TASK DIRECTIONS:
I need the entries printed again word for word, without the images.

↓

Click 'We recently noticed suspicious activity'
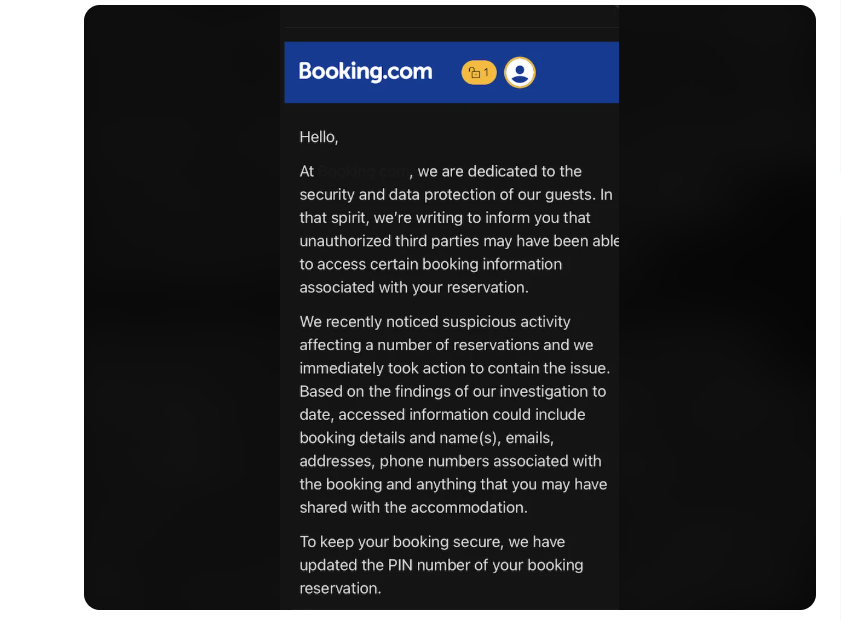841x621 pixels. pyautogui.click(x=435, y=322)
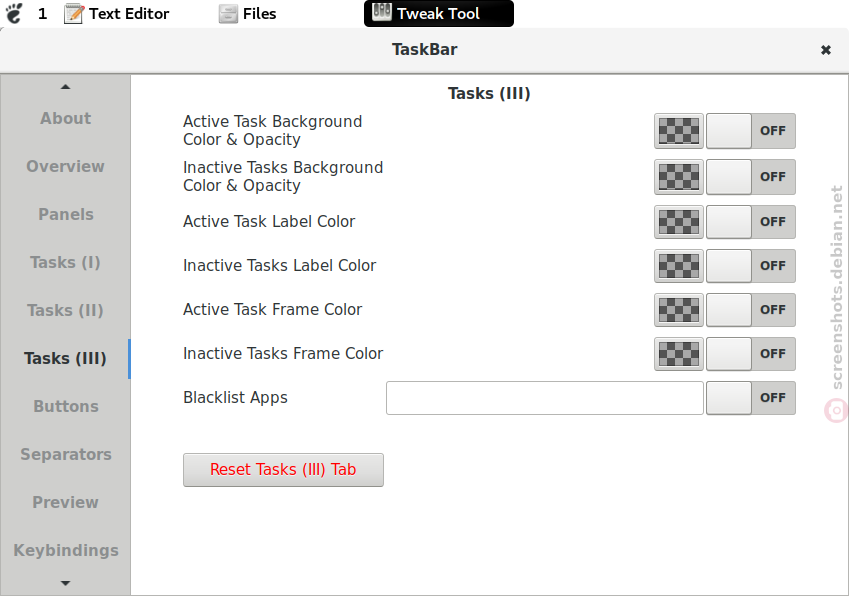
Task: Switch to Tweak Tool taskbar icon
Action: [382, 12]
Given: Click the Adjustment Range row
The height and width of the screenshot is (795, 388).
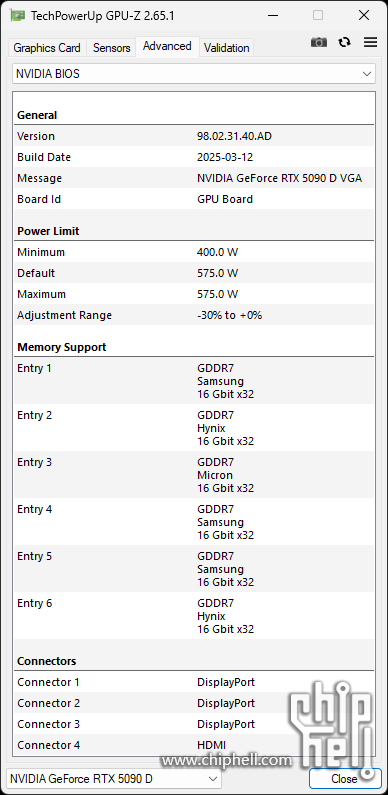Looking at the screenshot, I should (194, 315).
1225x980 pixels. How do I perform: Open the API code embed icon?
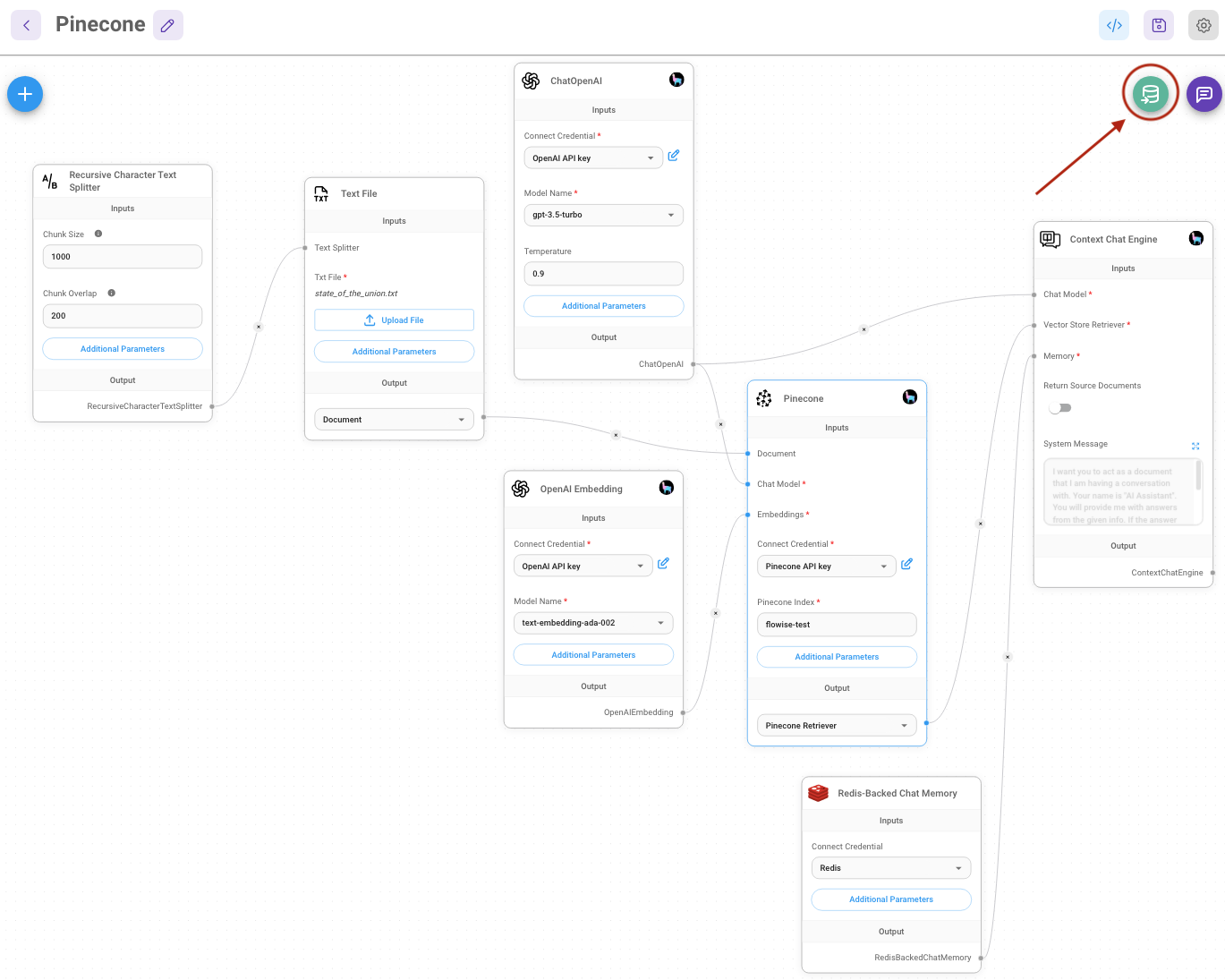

↑

TASK OUTPUT:
Click 'We recently noticed suspicious activity'
841x621 pixels. pyautogui.click(x=435, y=322)
Task: Switch to Tweak Tool taskbar icon
Action: [382, 12]
Given: Click the Adjustment Range row
The height and width of the screenshot is (795, 388).
Looking at the screenshot, I should (194, 315).
1225x980 pixels. How do I perform: Open the API code embed icon?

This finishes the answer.